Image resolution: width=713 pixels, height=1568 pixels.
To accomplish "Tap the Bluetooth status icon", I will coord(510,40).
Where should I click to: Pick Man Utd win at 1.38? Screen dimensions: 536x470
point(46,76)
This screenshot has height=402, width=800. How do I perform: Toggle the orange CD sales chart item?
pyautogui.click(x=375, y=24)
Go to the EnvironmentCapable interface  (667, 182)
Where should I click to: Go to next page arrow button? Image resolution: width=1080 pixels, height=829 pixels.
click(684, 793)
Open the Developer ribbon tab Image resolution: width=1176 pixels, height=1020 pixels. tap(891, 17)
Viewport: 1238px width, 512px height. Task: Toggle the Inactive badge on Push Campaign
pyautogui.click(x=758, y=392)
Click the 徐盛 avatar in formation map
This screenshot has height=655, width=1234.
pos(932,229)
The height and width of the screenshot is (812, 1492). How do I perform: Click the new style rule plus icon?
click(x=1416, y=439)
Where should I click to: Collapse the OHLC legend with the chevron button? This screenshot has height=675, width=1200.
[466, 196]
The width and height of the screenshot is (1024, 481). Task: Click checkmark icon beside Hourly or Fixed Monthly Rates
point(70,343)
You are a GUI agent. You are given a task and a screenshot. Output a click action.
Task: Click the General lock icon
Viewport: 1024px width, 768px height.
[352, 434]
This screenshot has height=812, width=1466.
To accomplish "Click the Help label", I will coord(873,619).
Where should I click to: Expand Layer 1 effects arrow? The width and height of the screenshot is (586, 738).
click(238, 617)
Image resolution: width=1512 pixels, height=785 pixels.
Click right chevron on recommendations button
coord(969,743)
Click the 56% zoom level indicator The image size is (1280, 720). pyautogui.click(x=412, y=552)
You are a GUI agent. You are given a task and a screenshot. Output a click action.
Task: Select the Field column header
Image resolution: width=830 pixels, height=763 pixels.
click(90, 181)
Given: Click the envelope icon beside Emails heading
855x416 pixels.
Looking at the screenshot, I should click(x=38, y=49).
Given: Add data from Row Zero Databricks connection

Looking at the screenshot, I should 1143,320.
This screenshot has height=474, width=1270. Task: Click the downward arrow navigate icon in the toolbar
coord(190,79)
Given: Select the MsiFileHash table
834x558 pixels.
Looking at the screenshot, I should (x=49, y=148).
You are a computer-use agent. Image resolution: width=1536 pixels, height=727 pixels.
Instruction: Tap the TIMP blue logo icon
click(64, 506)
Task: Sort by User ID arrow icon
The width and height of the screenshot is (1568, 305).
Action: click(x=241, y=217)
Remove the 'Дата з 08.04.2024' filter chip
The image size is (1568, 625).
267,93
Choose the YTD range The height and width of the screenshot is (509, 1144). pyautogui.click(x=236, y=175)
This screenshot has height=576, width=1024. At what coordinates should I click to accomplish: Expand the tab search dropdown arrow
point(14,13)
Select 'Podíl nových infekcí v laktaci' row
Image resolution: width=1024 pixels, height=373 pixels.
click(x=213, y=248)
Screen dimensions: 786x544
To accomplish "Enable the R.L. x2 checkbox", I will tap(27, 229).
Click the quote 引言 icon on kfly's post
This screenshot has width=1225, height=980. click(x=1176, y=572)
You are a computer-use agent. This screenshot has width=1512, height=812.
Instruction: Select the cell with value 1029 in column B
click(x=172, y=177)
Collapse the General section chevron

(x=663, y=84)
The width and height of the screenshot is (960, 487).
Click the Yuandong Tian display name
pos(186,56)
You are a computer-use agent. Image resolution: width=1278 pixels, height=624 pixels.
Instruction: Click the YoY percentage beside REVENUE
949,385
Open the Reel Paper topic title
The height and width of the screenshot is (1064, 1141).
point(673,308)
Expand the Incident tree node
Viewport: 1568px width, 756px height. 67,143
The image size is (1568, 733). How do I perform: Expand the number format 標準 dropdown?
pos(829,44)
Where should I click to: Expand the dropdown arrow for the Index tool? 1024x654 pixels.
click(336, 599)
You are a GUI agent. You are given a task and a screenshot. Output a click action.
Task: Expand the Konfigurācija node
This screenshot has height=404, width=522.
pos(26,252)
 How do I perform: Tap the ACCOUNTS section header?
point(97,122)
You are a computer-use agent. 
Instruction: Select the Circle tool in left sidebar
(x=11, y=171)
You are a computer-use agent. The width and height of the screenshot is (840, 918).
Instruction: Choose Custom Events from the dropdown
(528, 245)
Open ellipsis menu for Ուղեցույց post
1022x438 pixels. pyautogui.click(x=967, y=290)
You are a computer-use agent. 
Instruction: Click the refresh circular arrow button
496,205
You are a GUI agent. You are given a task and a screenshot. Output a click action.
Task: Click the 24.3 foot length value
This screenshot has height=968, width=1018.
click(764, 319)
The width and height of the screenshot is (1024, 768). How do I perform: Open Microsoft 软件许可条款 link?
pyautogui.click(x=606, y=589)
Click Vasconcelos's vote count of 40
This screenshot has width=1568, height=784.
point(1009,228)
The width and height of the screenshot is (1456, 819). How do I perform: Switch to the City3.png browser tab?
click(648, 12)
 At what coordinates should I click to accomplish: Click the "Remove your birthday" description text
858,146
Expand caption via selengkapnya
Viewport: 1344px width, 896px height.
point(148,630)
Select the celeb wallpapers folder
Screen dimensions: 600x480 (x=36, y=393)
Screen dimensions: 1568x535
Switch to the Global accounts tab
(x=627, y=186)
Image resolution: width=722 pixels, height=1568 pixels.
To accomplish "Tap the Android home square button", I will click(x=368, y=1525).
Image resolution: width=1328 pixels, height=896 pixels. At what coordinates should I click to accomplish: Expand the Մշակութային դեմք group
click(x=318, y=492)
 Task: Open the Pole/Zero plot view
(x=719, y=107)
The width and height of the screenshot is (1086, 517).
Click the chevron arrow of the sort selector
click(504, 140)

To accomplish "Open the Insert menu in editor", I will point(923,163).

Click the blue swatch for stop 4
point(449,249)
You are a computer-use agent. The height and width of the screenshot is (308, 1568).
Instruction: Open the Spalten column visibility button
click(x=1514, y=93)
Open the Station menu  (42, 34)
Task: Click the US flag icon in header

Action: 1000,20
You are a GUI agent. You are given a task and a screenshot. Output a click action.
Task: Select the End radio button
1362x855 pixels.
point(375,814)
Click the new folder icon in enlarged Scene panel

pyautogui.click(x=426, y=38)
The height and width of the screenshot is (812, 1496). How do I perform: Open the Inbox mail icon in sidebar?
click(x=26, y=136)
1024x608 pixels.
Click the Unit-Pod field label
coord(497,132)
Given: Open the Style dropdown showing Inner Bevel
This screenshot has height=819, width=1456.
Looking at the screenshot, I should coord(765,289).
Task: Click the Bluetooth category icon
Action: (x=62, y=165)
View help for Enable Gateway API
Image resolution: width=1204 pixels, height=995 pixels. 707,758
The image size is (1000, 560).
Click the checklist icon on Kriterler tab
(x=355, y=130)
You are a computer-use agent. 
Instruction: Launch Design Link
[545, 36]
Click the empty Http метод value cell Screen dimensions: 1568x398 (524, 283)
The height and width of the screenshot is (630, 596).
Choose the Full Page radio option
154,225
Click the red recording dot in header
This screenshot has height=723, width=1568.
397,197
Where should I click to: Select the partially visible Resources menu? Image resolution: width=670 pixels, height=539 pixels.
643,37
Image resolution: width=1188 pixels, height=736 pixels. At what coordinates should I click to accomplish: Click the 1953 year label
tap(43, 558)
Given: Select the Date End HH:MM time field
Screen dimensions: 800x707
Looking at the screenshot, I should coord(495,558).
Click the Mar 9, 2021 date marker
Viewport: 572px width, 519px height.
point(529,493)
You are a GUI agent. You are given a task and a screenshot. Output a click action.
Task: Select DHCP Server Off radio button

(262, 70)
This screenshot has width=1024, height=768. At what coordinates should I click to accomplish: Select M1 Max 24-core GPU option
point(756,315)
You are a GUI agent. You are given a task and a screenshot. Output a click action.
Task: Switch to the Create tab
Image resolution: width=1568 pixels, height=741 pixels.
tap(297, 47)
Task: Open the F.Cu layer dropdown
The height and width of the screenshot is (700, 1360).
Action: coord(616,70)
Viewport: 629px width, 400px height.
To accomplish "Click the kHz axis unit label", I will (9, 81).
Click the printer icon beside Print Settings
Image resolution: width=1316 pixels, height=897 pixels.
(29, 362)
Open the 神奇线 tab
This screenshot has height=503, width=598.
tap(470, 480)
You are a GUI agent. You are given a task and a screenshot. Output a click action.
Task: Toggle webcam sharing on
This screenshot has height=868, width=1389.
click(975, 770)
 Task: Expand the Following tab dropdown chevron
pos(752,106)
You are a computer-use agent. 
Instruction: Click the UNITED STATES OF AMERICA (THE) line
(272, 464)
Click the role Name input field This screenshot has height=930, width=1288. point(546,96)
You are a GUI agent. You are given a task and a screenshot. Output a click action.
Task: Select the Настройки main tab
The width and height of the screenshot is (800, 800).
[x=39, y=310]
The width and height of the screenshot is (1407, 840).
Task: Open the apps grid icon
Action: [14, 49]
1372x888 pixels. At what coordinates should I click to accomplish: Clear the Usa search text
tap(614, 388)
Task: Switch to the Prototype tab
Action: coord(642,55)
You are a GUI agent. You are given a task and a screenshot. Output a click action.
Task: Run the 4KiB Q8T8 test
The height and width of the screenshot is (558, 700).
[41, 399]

Task to carry out:
Scale the material from its start through the line containing "Click the 56%", inclusive: rewrite every line, requests included, with each coordinate in the answers multiplied by 0.45 and rounded to a whole number, halves up. Leave all numbers in the requests unchanged.

Result:
Image resolution: width=713 pixels, height=1568 pixels.
To accomplish "Tap the Bluetooth status icon", I will coord(230,18).
Where should I click to: Pick Man Utd win at 1.38? Screen dimensions: 536x470
point(21,34)
This screenshot has height=402, width=800. How do I perform: Toggle the orange CD sales chart item?
pyautogui.click(x=169, y=11)
Go to the EnvironmentCapable interface  (300, 82)
Where should I click to: Go to next page arrow button? Image resolution: width=1080 pixels, height=829 pixels.
click(308, 357)
Open the Developer ribbon tab Image resolution: width=1176 pixels, height=1020 pixels. tap(401, 8)
Viewport: 1238px width, 512px height. Task: Toggle the Inactive badge on Push Campaign
pyautogui.click(x=341, y=176)
Click the 徐盛 avatar in formation map
This screenshot has height=655, width=1234.
pos(419,103)
The height and width of the screenshot is (812, 1492). How do I perform: Click the new style rule plus icon?
click(x=637, y=198)
Where should I click to: Collapse the OHLC legend with the chevron button? This screenshot has height=675, width=1200.
[210, 88]
The width and height of the screenshot is (1024, 481). Task: Click checkmark icon beside Hourly or Fixed Monthly Rates
point(32,154)
You are a GUI agent. You are given a task and a screenshot. Output a click action.
Task: Click the General lock icon
Viewport: 1024px width, 768px height.
[158, 195]
This screenshot has height=812, width=1466.
To accomplish "Click the Help label", I will coord(393,279).
Where should I click to: Expand Layer 1 effects arrow? The width and height of the screenshot is (586, 738).
click(107, 278)
Image resolution: width=1512 pixels, height=785 pixels.
Click right chevron on recommendations button
coord(436,334)
Click the 56% zoom level indicator The image size is (1280, 720). pyautogui.click(x=185, y=248)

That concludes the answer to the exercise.